• **TUGAS ANDA**:
A – Tentukan apakah setiap pernyataan berikut sesuai dengan kutipan teks di bawah. Jawab ya atau tidak, lalu kutip kata-kata teks yang menentukan jawabannya.
(i) Sedikitnya 63 sekolah tenggelam.
(ii) Sekolah dan murid yang harus berpindah tempat menerima bantuan pendidikan.
(iii) Ritual tabur bunga di makam leluhur berlangsung setiap tahun menjelang bulan Ramadhan.
B – Jawablah pertanyaan berikut berdasarkan kutipan teks di bawah.
(i) Berapa rata-rata kasus ISPA di Puskesmas Porong pada tahun 2006?
(ii) Apa yang terpaksa dilakukan anak-anak yang kehilangan tempat belajar?
(iii) Di mana warga kini hanya bisa berdoa?

• **KUTIPAN TEKS**:
Indikasi menurunnya derajat kesehatan warga bisa dilihat dari melonjaknya jumlah penderita ISPA (Infeksi Saluran Pernafasan Akut) di dua puskesmas di Porong dan Jabon. Di Puskesmas Jabon, data penderita ISPA melojak 150% dari kondisi normal (dari rata-rata 60 kasus menjadi 170 kasus). Sedangkan di Puskesmas Porong, dari rata-rata 20.000 kasus ISPA pada tahun 2006 melonjak menjadi 50.000 kasus pada tahun 2007.

Di sektor pendidikan, tercatat setidaknya 63 sekolah tenggelam dan mengakibatkan ribuan anak-anak kehilangan tempat belajar. Anak-anak ini dipaksa berpindah sekolah yang membuat mereka beradaptasi di lingkungan baru. Sementara itu tidak ada bantuan pendidikan kepada sekolah-sekolah dan murid yang harus berpindah tempat dan hal ini tentu saja mengurangi kualitas belajar mereka.

Selain itu, kehilangan tanah berdampak juga pada hilangnya keterikatan sosial-budaya antara warga-korban dengan sejarah leluhurnya di desa asal mereka. Dalam masyarakat jawa penghormatan akan leluhur mendapat tempat yang tinggi. Setidaknya setiap tahun mendekati bulan Ramadhan selalu ada ritual tabur bunga dan berdoa di makam leluhur. Namun ketika makam itu tenggelam bersama desa mereka, ritual itu kini hilang. Warga hanya bisa berdoa di tepi tanggul, yang membuat keterikatan mereka tidak sekuat ketika mereka memanjatkan doa di depan nisan. Apakah kita bisa menilai kerugian sosial-budaya dalam satuan mata uang mana pun?

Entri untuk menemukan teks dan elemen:
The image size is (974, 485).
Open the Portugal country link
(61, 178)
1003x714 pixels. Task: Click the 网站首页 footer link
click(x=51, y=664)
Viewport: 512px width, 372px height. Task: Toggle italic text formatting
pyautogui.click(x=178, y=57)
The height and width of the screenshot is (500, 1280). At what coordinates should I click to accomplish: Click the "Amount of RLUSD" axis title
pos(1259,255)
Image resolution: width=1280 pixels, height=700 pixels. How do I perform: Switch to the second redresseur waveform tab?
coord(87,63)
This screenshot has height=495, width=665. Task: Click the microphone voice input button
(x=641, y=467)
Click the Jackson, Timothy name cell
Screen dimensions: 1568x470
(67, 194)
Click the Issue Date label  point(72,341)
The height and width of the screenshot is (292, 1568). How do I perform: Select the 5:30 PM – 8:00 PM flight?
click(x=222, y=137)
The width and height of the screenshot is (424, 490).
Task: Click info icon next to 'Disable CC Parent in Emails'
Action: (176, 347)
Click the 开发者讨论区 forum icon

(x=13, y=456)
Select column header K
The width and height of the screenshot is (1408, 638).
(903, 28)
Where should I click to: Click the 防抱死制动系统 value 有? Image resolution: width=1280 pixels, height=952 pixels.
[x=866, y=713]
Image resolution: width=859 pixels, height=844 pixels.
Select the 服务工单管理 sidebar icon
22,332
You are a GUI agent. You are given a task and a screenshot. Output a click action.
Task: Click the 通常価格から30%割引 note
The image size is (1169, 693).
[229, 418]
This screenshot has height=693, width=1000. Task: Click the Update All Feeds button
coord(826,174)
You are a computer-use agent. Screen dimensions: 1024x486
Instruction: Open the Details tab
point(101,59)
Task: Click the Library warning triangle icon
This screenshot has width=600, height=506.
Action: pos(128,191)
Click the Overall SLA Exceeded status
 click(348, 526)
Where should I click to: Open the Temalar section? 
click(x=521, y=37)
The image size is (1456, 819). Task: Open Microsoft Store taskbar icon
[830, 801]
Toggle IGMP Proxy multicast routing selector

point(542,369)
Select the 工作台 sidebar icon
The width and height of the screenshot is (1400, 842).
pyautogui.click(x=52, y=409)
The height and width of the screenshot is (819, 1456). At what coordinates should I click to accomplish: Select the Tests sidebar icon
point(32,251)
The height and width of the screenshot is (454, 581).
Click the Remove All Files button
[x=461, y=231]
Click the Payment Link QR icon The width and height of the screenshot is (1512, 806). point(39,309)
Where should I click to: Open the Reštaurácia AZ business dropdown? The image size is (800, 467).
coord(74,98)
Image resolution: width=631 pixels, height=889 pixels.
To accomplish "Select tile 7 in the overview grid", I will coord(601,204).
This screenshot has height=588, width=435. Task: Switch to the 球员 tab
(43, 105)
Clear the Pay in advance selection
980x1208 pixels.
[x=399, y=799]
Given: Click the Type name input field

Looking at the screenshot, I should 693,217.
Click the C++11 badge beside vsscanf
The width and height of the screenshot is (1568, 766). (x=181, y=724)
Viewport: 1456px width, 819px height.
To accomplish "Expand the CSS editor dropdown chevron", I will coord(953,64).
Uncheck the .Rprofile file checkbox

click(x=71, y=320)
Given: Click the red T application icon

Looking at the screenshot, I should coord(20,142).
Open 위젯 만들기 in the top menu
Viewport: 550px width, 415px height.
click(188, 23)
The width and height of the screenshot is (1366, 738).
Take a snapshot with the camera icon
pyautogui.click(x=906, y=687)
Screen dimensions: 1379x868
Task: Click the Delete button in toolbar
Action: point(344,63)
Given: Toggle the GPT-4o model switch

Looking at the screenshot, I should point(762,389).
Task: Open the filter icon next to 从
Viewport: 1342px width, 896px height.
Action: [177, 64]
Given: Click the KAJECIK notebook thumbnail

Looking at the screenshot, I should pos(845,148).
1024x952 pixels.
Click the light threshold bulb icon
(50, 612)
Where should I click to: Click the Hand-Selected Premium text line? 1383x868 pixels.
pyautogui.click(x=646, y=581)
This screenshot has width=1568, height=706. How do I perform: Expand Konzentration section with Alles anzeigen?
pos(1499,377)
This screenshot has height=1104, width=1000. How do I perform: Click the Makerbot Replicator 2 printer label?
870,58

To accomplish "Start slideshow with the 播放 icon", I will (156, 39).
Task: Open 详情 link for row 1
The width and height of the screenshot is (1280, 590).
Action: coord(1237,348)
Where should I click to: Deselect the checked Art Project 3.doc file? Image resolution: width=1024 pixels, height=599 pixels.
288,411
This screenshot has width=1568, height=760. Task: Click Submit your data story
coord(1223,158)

• **JAWABAN SOAL**:
A –
(i) Ya: "tercatat setidaknya 63 sekolah tenggelam"
(ii) Tidak: "tidak ada bantuan pendidikan kepada sekolah-sekolah dan murid yang harus berpindah tempat"
(iii) Ya: "setiap tahun mendekati bulan Ramadhan selalu ada ritual tabur bunga dan berdoa di makam leluhur"

B –
(i) Rata-ratanya 20.000 kasus.
(ii) Mereka terpaksa berpindah sekolah.
(iii) Warga hanya bisa berdoa di tepi tanggul.